Repasky’s research deals with how the standard cool temperature at which laboratory mice are housed in most research facilities might skew the results of cancer immunology studies.

The study indicates that mice naturally seek warm nesting environments to minimize their energy expenditure and healthy mice are known to prefer ambient temperatures of 30 to 31 °C. Yet laboratory mice are typically housed within a temperature range of 20 to 26 °C, partly to reduce the need for cage cleaning and increase technicians’ thermal comfort.

Repasky and her colleagues compared tumor formation, growth rate and metastasis in mice housed at either 22 to 23 °C or at 30 to 31 °C in order to determine whether the temperature discrepancy might influence disease course.

The authors report that four different kinds of transplanted tumors grew slower in mice housed at 30 °C than in mice housed at 22 °C, even though both groups of mice maintained normal body temperature. Anti-tumor immunity was stronger at 30 °C. Because cold stress can divert energy toward heat production and suppress anti-cancer immune responses, ambient temperature might influence the response of laboratory mice to experimental cancer immunotherapy, the study suggests.

Repasky graduated in 1976 with a bachelor’s degree in biology from Seton Hill and earned a Ph.D. in Anatomy and Cell Biology at the State University at Buffalo and completed a postdoctoral fellowship in Cell/Molecular Biology at the California Institute of Technology. In 1996, Repasky received the Seton Hill Distinguished Alumni Leadership Award.

“Elizabeth was extremely gifted in research and possessed great passion for research,” said Sister Ann Infanger, S.C., Professor Emerita of Biology at Seton Hill, who taught Repasky. “Actually she went on a summer program at Roswell Park as a student and decided to spend her senior year there to complete her education. She is truly talented and unselfishly devoted to research.”

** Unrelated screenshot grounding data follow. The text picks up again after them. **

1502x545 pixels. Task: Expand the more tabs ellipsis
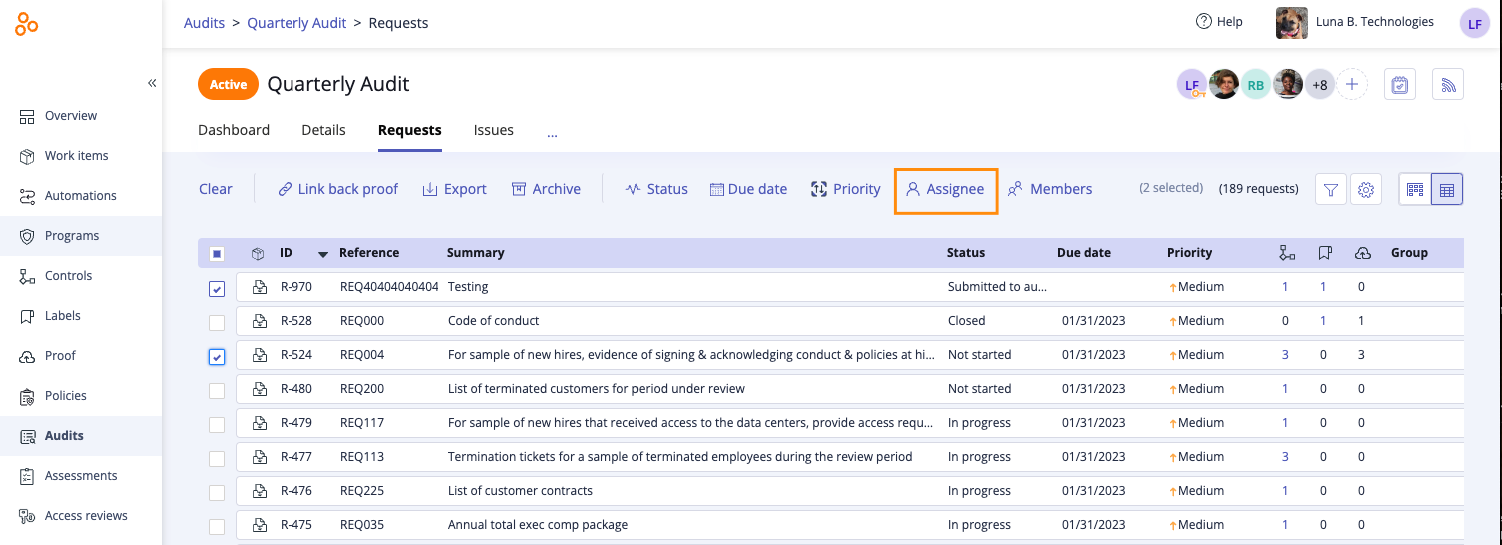[x=552, y=131]
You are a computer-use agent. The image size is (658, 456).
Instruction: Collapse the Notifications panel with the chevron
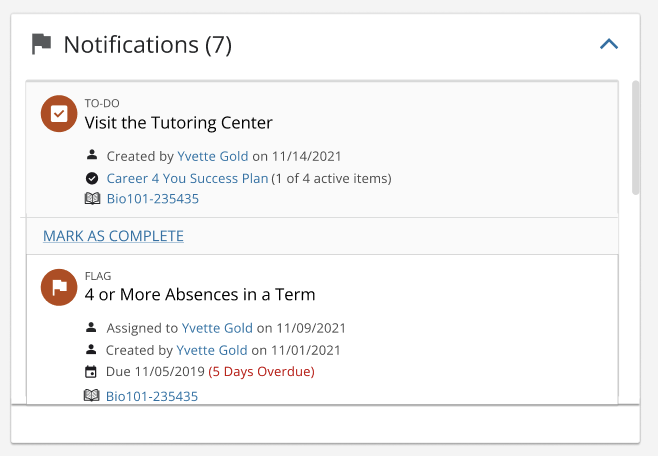tap(609, 44)
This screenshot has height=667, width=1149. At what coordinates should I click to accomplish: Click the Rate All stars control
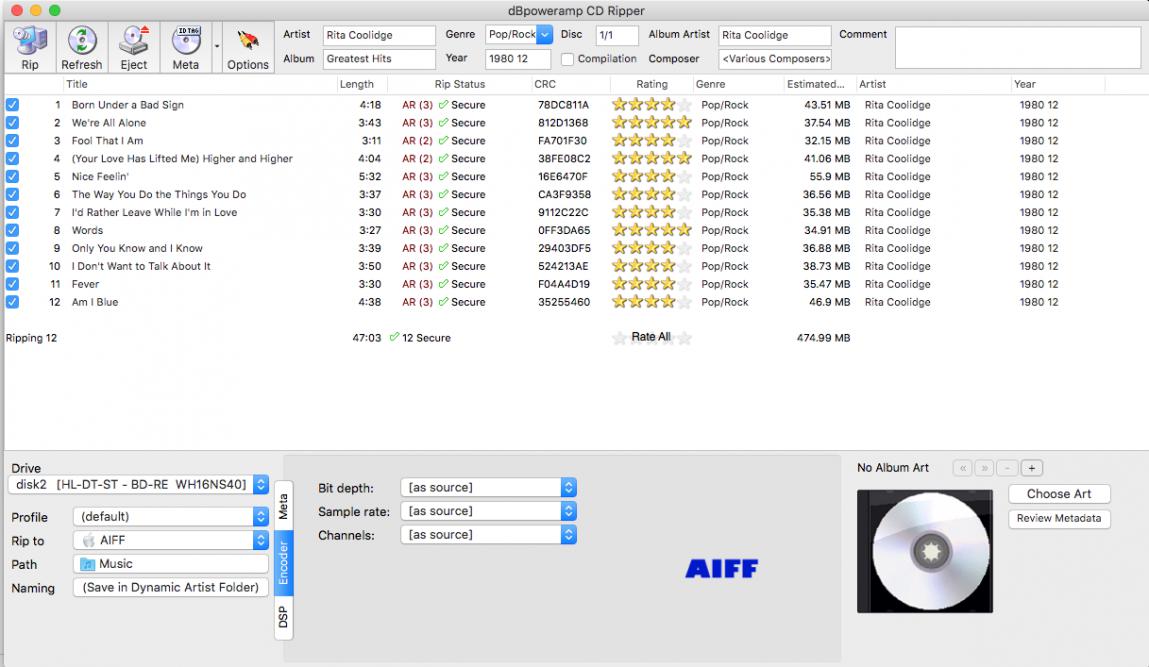pyautogui.click(x=651, y=338)
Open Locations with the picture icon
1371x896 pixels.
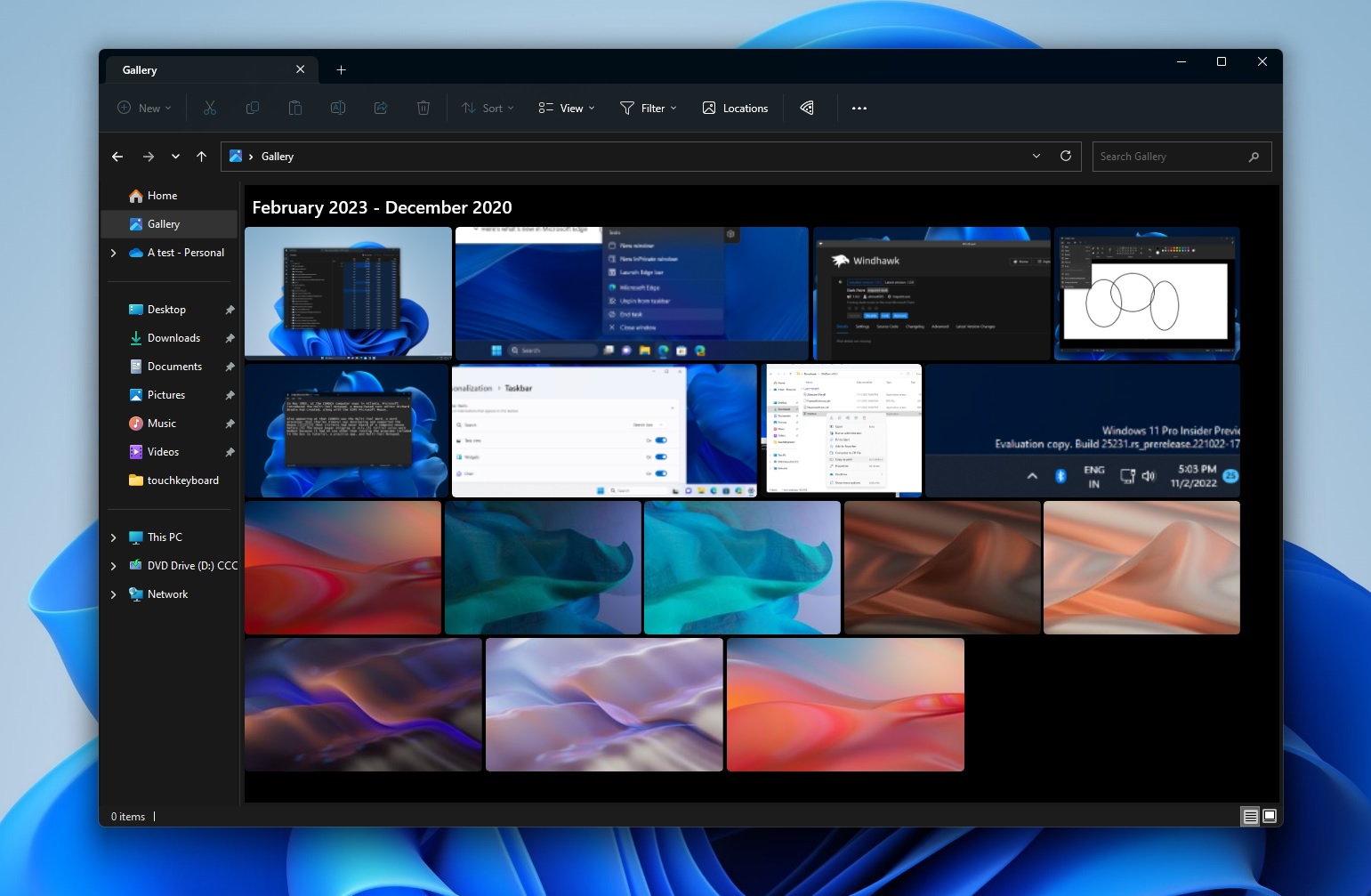coord(734,108)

Infanger said Repasky’s study will be important to cancer research across the board.

“She has made a significant discovery that will certainly influence the interpretation of a lot of research,” Infanger said.

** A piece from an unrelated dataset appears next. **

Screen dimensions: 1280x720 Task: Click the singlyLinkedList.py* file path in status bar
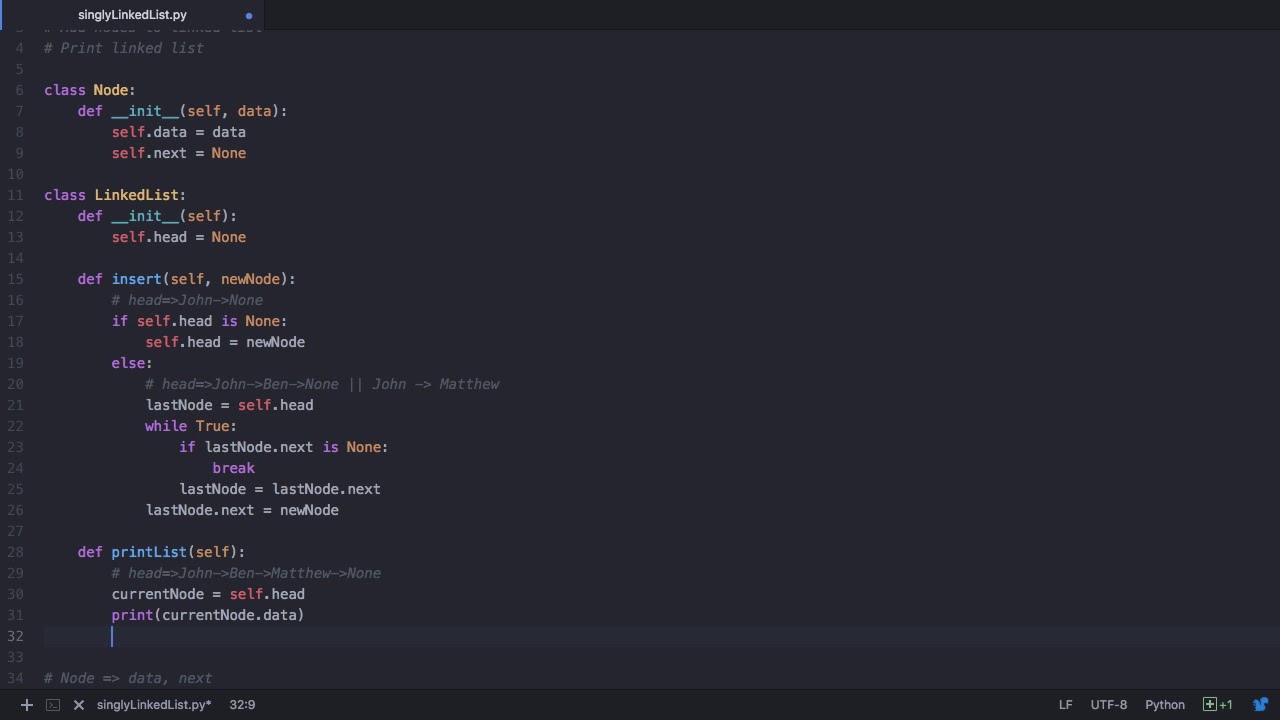click(x=154, y=704)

Currently, Repasky is the Dr. William Huebsch Professor of Immunology at the Roswell Park Cancer Institute in Buffalo, N.Y., and is co-leader of the Institute’s Cell Stress and Biophysical Therapies CCSG Program.

Roswell Park Cancer Institute (RPCI) is America's first cancer center founded in 1898 by Dr. Roswell Park. His revolutionary model of a “multidisciplinary approach” to cancer — with scientists and clinicians working in concert and in consult — has become the standard by which all modern-day comprehensive cancer centers are measured.